In Zeiten einer behördlich angeordneten Geschäftsschließung infolge der COVID-19-Pandemie haben Gewerbetreibende nach dem Urteil des BGH vom 12.01.2022 (Az. XII ZR 8/21) grundsätzlich einen Anspruch auf eine Mietminderung. Die Höhe der Minderung hängt allerdings vom Einzelfall ab .
Sachverhalt
Nach Anordnung der Schließung aller Geschäfte im März 2020 zahlte die Beklagte, ein Textileinzelhändler, im April keine Miete für das von der Klägerin angemietete Ladenlokal. Die Vermieterin, eine Grundstücksverwaltung, klagte deshalb auf Zahlung. Das Landgericht verurteilte den beklagten Einzelhändler auf Zahlung der vollen Miete, das OLG reduzierte die Summe nach Berufung des Beklagten auf die Hälfte.
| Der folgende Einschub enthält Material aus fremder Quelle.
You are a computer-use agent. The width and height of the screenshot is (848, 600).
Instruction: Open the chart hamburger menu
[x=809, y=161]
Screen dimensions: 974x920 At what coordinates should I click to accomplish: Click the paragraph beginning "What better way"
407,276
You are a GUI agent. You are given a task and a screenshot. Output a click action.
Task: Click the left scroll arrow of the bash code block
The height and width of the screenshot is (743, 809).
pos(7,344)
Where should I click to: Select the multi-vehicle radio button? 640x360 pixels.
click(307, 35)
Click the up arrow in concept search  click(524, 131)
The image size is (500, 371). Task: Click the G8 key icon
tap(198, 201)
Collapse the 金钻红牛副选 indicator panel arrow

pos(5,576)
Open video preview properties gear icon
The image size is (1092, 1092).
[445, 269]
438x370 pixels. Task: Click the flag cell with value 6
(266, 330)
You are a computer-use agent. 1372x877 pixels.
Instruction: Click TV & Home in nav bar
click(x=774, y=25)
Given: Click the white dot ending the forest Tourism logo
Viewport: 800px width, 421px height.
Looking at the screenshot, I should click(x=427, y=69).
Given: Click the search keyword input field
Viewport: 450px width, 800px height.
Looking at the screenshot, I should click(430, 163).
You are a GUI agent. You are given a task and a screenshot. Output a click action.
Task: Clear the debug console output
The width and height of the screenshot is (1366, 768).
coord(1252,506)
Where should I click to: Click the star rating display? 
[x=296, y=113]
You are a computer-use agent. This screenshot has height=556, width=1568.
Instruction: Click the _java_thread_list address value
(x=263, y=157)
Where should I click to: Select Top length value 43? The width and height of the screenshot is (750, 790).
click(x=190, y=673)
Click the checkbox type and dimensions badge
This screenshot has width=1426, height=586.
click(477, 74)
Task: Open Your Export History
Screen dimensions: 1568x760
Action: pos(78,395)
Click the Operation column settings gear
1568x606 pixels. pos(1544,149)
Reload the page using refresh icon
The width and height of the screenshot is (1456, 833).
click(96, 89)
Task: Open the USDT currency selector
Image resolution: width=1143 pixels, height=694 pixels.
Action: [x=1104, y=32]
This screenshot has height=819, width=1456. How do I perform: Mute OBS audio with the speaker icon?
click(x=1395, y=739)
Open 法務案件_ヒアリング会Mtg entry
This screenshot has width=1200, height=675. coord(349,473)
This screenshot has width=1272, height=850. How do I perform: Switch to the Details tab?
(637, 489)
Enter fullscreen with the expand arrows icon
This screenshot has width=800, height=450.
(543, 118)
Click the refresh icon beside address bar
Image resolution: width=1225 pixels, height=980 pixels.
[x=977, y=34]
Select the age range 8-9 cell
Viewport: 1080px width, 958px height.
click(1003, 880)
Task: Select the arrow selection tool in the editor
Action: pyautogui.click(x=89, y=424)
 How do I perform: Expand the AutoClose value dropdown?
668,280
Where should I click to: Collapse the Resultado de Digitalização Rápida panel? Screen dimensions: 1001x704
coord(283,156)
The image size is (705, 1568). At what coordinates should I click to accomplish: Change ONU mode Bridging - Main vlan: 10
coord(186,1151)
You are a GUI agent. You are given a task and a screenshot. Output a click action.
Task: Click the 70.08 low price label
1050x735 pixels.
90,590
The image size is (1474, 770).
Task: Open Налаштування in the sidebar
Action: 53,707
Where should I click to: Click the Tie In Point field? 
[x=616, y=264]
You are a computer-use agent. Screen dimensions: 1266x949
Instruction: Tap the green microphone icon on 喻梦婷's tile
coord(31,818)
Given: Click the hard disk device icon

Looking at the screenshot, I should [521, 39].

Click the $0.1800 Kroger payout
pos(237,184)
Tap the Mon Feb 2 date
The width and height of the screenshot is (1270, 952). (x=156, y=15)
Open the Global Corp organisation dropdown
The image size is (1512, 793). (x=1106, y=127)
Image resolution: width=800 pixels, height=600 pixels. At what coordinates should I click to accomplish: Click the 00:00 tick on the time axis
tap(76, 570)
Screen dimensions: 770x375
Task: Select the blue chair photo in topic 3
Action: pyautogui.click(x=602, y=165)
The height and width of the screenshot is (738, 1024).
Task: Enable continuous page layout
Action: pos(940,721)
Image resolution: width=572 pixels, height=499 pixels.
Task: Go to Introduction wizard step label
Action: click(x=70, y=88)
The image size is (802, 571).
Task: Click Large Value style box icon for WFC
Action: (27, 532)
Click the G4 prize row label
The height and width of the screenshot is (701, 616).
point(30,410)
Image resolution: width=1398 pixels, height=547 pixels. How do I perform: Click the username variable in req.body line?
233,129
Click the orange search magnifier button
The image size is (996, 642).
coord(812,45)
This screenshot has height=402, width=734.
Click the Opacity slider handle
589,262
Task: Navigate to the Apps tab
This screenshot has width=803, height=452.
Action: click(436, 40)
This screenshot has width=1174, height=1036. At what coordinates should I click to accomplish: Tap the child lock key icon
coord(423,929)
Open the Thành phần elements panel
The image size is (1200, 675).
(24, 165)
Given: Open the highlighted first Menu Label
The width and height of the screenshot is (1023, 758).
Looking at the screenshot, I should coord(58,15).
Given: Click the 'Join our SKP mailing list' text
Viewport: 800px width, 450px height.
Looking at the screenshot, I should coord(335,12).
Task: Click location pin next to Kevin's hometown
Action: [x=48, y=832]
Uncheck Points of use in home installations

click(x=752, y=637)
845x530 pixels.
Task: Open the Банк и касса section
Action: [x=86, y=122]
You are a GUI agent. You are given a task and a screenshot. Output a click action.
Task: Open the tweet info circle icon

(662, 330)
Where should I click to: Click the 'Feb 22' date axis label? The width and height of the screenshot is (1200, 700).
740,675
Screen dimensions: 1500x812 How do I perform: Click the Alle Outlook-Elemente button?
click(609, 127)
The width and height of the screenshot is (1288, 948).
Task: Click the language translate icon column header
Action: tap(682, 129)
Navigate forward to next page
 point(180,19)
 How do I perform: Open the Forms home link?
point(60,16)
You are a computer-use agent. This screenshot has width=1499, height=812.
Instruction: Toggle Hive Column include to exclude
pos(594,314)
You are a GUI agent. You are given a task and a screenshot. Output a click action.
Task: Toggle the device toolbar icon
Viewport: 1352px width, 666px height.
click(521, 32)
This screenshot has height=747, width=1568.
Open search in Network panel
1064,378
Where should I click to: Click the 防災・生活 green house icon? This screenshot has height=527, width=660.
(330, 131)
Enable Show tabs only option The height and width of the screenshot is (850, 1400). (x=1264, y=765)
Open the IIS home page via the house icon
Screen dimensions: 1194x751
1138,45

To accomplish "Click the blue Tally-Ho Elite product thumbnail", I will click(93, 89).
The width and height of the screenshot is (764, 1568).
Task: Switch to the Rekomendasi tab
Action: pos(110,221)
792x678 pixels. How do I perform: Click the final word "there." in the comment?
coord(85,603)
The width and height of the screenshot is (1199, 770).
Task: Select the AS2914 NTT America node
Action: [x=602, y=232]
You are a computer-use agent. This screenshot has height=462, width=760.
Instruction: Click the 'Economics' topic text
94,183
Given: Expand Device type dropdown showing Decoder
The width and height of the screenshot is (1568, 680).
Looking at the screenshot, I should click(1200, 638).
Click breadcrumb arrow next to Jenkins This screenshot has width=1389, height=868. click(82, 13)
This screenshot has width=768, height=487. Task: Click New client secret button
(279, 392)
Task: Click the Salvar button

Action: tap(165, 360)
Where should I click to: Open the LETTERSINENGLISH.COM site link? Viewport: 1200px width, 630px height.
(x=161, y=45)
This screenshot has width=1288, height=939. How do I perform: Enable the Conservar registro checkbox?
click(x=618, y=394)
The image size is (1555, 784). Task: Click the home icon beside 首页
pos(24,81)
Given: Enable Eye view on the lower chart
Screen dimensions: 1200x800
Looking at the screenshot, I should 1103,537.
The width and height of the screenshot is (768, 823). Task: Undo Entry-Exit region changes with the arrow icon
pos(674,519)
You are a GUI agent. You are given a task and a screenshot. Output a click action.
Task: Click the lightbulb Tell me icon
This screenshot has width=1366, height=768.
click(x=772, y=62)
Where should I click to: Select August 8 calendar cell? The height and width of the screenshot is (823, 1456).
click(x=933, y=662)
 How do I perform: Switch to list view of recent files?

Beide Parteien legten gegen das Urteil des OLG Revision ein.
Entscheidung
Der Anspruch der Mieterin auf eine Anpassung der Miete leitet sich nach Ansicht des OLG aus einer Störung der Geschäftsgrundlage als Folge der Geschäftsschließung ab, die als hoheitliche Maßnahme zur Bekämpfung der COVID-19-Pandemie erfolgte. Insoweit bestätigt der BGH die Entscheidung des OLG. Allein die Störung der Geschäftsgrundlage berechtige jedoch nach seiner Ansicht nicht zu einer Vertragsanpassung. Vielmehr müsse angesichts der gesetzlichen und vertraglichen Risikoverteilung für eine oder beide Parteien zusätzlich das unveränderte Festhalten am Vertrag unzumutbar werden. Da weder der Mieter noch der Vermieter eine derartige Störung hätte vorhersehen können, könnten die Folgen der Maßnahme nicht einer Partei allein zugemutet werden.
Das bedeute aber im Ergebnis nicht, dass dem gewerblichen Mieter pauschal ein Anspruch auf Anpassung des Mietzinses für den Schließungszeitraum zustehe. Ob und in welcher Höhe ein Abschlag zulässig sei, müsse nach Ansicht des BGH anhand einer umfassenden und auf den Einzelfall bezogenen Abwägung ermittelt werden. Zu berücksichtigen seien deshalb die tatsächlichen wirtschaftlichen Auswirkungen der behördlichen Maßnahmen für den Mieter und ob diese so schwerwiegend sind, dass er deshalb die Miete reduzieren dürfe. Hierbei seien z.B. auch staatliche Hilfen für den Mieter zum Ausgleich pandemiebedingter Nachteile oder auch Leistungen einer einstandspflichtigen Versicherung zu berücksichtigen.
Der BGH verwies die Sache zur Klärung der Einzelfragen an das OLG zurück.
Fazit
Mit der Entscheidung hat der BGH klargestellt, dass Einzelhändler und Gastronomen eine Anpassung des Mietzinses als Folge pandemiebedingter Schließungen grundsätzlich verlangen können. Damit tragen zugleich die Eigentümer einen Teil des Risikos des Lockdowns. Die Höhe des Abschlages hängt allerdings vom jeweiligen Einzelfall ab, weshalb die Instanzgerichte sicherlich noch einige Entscheidungen dazu fällen werden. In den Feinheiten steckt folglich noch viel Streitpotential, denn im Sinne der Einzelfallgerechtigkeit sind eben auch staatliche Hilfen etc. in die Berechnung des Abschlages einzubeziehen. Auch die Frage, ob eine Eingrenzung von wirtschaftlichen Verlusten beispielweise durch Onlineverkauf oder Abhol- und Lieferservice hätte erreicht werden können, macht die Abwägung für die Gerichte nicht unkomplizierter. Im Grundsatz hat der BGH also für Klarheit gesorgt, im Detail ist aber noch einiges offen.
Dieser Beitrag ist zuerst erschienen im ImmobilienReport Metropolregion Rhein-Neckar, Ausgabe 152.